Petitioner Western in effect contends before this Court, as it did before the Court of Appeals, that because
the Schedule of Indemnities limits the amount payable for certain kinds of expenses "hospital room",
"surgical expenses", "anaesthesiologists' fee", "operating room" and "medical expenses" that Schedule
should be read as excluding liability for any other type of expense or damage or loss even though actually
sustained or incurred by the third party victim. We are not persuaded by Western's contention.
Firstly, the Schedule of Indemnities does not purport to restrict the kinds of damages that may be awarded
against Western once liability has arisen. Section 1, quoted above, does refer to certain "Limits of Liability"
which in the case of the third party liability section of the Master Policy, is apparently P50,000.00 per person
per accident. Within this over-all quantitative limit, all kinds of damages allowable by law" actual or
compensatory damages"; "moral damages'; "nominal damages"; "temperate or moderate damages";
"liquidated damages"; and "exemplary damages" 2 may be awarded by a competent court against the
insurer once liability is shown to have arisen, and the essential requisites or conditions for grant of each
species of damages are present. It appears to us self-evident that the Schedule of Indemnities was not
intended to be an enumeration, much less a closed enumeration, of the specific kinds of damages which
may be awarded under the Master Policy Western has issued. Accordingly, we agree with the Court of
Appeals that:
... we cannot agree with the movant that the schedule was meant to be an exclusive enumeration of the
nature of the damages for which it would be liable under its policy. As we see it, the schedule was merely
meant to set limits to the amounts the movant would be liable for in cases of claims for death, bodily injuries
of, professional services and hospital charges, for services rendered to traffic accident victims,' and not
necessarily exclude claims against the insurance policy for other kinds of damages, such as those in
question.
Secondly, the reading urged by Western of the Schedule of Indemnities comes too close to working fraud
upon both the insured and the third party beneficiary of Section 1, quoted above. For Western's reading
would drastically and without warning limit the otherwise unlimited (save for the over-all quantitative limit of
liability of P50,000.00 per person per accident) and comprehensive scope of liability assumed by the insurer
Western under Section 1: "all sums necessary to discharge liability of the insured in respect of [bodily injury
to a third party]". This result- which is not essentially different from taking away with the left hand what had
been given with the right hand we must avoid as obviously repugnant to public policy.

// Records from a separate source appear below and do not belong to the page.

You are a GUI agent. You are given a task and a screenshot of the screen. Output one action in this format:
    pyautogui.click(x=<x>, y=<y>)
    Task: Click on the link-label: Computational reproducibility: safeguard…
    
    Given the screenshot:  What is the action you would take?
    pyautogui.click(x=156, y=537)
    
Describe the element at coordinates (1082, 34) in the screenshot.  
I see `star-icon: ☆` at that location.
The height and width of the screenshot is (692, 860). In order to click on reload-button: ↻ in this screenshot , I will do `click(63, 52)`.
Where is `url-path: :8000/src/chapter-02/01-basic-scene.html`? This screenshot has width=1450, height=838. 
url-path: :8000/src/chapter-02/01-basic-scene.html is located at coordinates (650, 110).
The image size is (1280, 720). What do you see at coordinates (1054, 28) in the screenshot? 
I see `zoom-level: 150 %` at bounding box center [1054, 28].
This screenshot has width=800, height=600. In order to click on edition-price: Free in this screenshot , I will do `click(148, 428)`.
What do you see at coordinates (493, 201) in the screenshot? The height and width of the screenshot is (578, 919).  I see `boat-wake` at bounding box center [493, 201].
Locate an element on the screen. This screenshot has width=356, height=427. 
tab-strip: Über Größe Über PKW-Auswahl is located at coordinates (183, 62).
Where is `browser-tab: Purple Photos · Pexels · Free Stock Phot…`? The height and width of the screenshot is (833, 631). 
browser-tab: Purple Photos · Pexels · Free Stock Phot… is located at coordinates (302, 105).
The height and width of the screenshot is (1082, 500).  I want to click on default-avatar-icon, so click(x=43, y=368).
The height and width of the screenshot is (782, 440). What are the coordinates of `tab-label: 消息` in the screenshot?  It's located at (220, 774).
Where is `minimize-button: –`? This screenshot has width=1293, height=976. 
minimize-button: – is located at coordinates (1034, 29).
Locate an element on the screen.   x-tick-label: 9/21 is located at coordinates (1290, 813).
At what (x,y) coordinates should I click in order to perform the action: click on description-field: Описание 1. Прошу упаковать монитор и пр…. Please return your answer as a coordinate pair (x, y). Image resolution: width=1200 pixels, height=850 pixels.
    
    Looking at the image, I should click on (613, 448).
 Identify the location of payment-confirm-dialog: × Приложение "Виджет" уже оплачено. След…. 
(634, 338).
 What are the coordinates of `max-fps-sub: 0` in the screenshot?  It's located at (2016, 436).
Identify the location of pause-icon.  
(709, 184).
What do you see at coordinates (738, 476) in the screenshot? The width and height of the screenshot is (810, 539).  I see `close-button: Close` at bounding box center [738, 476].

If what Western now
urges is what Western intended to achieve by its Schedule of Indemnities, it was incumbent upon Western
to use language far more specific and precise than that used in fact by Western, so that the insured, and
potential purchasers of its Master Policy, and the Office of the Insurance Commissioner, may be properly
informed and act accordingly.
Petitioner Western would have us construe the Schedule of Indemnities as comprising contractual limitations
of liability which, as already noted, is comprehensively defined in Section 1 Liability to the Public" of
the Master Policy. It is wellsettled, however, that contractual limitations of liability found in insurance
contracts should be regarded by courts with a jaundiced eye and extreme care and should be so construed
as to preclude the insurer from evading compliance with its just obligations. 3
Finally, an insurance contract is a contract of adhesion. The rule is well entrenched in our jurisprudence that
the terms of such contract are to be construed strictly against the party which prepared the contract, which in
this case happens to be petitioner Western. 4
ACCORDINGLY, the Court Resolved to DENY the Petition for Review for lack of merit Costs against
petitioner.
Fernan (Chairman), Gutierrez, Jr., Bidin and Cortes, JJ., concur.